Among the "content" that fails to "inspire, entertain, educate, inform, help and reward" are video games, F2F games, spectator events, sport events, live-stream events, physical activities, parties, home events, fundraising events, VIP experiences, celebrities collaborations and interviews, Web series, short movies, documentaries, trade fairs, virtual experiences, driving tests, catwalks, red carpet events, craftsmanship events, co-creation, social media sharing, peer reviews, customized products, lifestyle experiences, contests, expert advice, lifestyle apps and monitoring apps.
And to continue: brands' own publications, in-store events, beauty consultancy, fashion trends, personal shopper, customer support, lifestyle apps, monitoring apps, online purchasing, nutrition advice, free WiFi, ratings, health advice, medical units, discounts, special sales, educational platforms, master classes, educational material, personal content, infographics, tastings, guided visits, food composition, craftsmanship events, feature demos, and device demos.

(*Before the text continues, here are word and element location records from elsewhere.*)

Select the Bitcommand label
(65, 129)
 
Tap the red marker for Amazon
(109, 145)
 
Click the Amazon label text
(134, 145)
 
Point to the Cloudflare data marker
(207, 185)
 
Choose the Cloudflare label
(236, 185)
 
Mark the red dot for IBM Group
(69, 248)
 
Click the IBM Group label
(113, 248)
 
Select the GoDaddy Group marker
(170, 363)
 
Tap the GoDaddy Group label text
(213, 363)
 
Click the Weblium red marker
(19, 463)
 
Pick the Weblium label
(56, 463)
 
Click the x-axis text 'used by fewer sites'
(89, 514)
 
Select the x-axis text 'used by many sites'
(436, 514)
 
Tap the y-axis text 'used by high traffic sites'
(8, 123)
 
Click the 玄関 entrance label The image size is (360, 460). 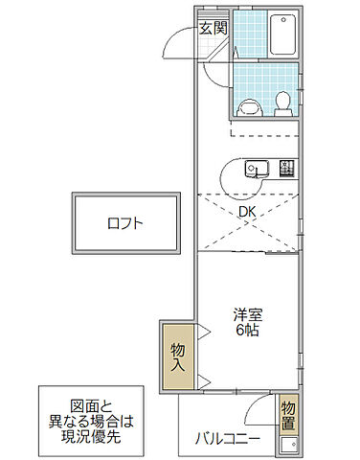[x=213, y=28]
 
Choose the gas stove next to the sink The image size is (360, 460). [x=286, y=169]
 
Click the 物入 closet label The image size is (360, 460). [x=178, y=356]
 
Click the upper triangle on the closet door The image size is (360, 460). [x=202, y=332]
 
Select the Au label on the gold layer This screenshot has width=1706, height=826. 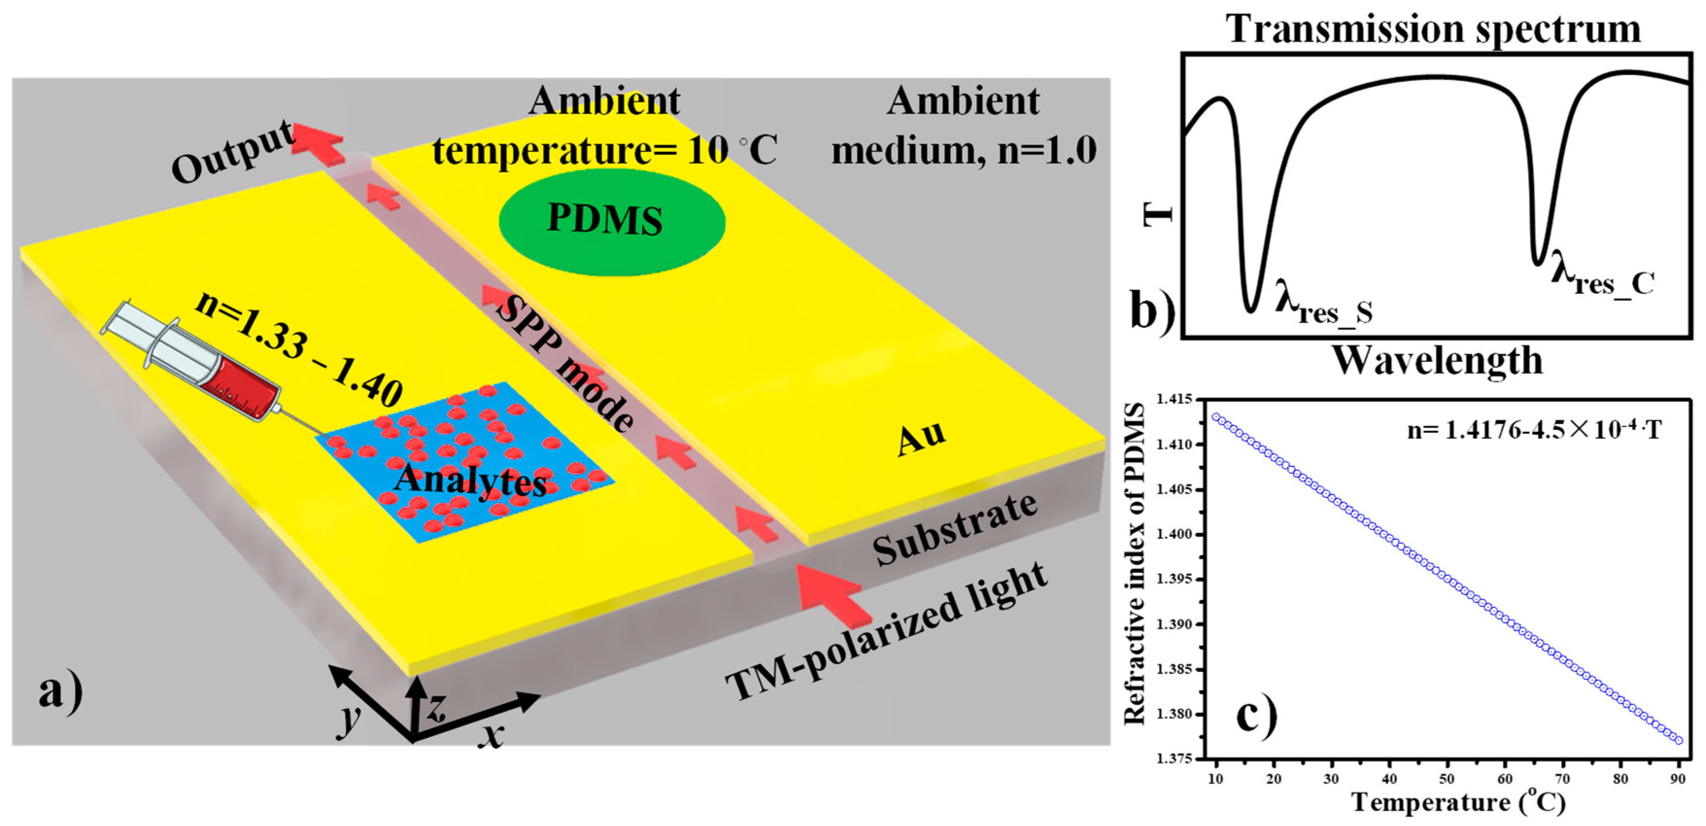(921, 438)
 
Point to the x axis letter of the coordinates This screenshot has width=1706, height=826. (491, 735)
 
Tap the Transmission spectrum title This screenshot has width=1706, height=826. (1433, 29)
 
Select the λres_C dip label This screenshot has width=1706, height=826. (1603, 279)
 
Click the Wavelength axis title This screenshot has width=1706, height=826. (1437, 361)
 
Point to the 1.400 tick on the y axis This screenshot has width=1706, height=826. (1174, 534)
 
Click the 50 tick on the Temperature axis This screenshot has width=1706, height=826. (1447, 779)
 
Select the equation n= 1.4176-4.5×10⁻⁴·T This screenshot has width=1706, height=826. (1534, 430)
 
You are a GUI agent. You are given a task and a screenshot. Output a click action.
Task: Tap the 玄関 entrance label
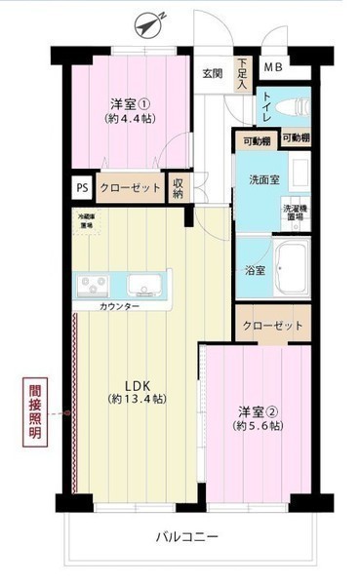click(x=213, y=72)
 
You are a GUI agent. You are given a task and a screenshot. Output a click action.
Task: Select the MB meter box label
click(x=273, y=67)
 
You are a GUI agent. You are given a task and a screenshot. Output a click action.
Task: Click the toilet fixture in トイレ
click(x=290, y=106)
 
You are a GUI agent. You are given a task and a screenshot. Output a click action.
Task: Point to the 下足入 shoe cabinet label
click(x=242, y=74)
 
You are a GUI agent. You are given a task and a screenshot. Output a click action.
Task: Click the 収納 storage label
click(x=179, y=187)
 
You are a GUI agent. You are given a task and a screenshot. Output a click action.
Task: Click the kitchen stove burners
click(x=95, y=286)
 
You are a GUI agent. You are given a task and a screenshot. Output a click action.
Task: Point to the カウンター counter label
click(x=120, y=307)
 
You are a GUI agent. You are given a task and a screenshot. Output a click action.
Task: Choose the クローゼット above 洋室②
click(x=272, y=326)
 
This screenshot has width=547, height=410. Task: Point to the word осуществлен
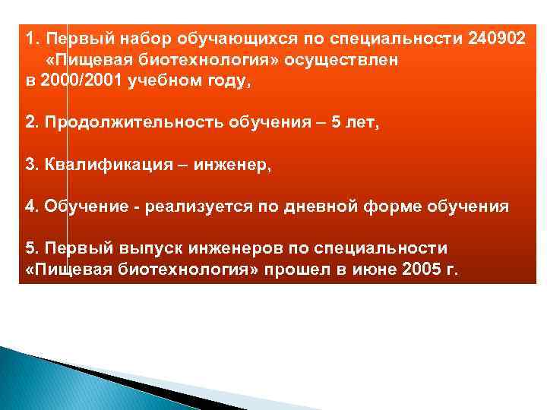350,58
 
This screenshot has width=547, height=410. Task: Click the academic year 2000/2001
75,81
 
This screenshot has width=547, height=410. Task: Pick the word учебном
161,81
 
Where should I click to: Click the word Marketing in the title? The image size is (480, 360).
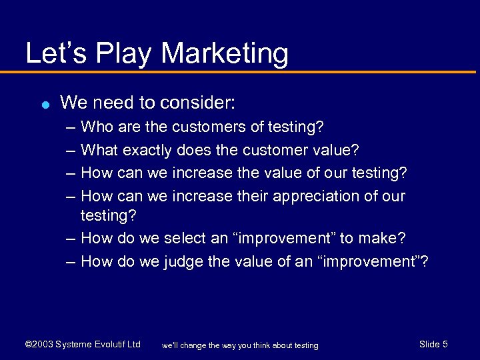coord(225,54)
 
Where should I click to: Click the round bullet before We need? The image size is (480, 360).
coord(44,105)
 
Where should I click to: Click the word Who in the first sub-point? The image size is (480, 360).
coord(95,127)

That is about as comprehensive a list of brand-driven content opportunities that I have ever seen (and I am sure that some offerings are highly popular, such as free WiFi, peer reviews and discounts), but that 60% of these efforts are judged by consumers to be poor, irrelevant or failing to deliver makes one wonder if the ROI on these investments is worth the costs to produce and distribute them.

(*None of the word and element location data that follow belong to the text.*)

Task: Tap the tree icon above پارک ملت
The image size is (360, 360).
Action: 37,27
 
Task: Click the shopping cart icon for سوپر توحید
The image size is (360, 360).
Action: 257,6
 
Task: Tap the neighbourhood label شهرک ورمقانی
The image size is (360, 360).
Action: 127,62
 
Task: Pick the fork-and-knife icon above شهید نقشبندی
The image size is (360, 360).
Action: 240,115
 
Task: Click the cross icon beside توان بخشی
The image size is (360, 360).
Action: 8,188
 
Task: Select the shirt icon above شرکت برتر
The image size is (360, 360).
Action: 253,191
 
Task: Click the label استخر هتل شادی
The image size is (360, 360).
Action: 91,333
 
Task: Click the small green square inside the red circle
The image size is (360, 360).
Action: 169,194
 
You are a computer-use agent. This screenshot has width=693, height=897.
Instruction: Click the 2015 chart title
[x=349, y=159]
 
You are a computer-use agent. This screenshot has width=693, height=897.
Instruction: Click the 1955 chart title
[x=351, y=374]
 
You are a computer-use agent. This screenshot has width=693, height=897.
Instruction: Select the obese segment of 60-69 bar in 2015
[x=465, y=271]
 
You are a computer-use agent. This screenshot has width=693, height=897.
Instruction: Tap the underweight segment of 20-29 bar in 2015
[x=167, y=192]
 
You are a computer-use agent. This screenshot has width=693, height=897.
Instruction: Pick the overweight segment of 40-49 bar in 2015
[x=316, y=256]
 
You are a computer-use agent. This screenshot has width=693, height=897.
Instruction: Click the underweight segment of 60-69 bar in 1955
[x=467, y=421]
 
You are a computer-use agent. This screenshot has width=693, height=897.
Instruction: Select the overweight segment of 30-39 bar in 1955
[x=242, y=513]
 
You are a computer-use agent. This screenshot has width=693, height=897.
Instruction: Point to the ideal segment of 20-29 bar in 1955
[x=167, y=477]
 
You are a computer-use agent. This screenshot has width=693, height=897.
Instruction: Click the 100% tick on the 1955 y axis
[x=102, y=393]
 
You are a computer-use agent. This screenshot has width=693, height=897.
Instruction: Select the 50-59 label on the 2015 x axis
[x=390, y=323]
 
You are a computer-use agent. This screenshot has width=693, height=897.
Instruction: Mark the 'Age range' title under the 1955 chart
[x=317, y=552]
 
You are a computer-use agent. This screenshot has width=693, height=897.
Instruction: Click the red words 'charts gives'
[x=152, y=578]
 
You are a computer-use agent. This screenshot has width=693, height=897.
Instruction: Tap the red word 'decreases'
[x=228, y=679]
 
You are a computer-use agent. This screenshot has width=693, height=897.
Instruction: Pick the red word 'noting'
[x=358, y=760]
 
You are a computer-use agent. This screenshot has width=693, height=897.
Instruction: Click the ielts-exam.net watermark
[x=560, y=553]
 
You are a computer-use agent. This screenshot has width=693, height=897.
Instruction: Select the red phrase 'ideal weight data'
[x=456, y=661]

For scores of decades, brands have produced ways to encourage consumers to use more of their products — from recipes to sweepstakes, from in-store demos to celebrity endorsements to local "educational events" — but the Internet has taken a cottage industry and turned it into a gargantuan business.
At the heart is the notion that brands somehow must communicate one-to-one through terms preferred by each consumer -- not necessarily because this will build brand loyalty or increase consumption, but because with the megaphone of the Internet, every unhappy consumer is a potentially serious danger to the brand. Much of this collateral content is meant to show that brands "care" beyond simply delivering products that do what they claim they will at a fair price.
But this strategy doesn’t seem to be making much impact, since consumers don't care if 74% of the brands they use just disappear.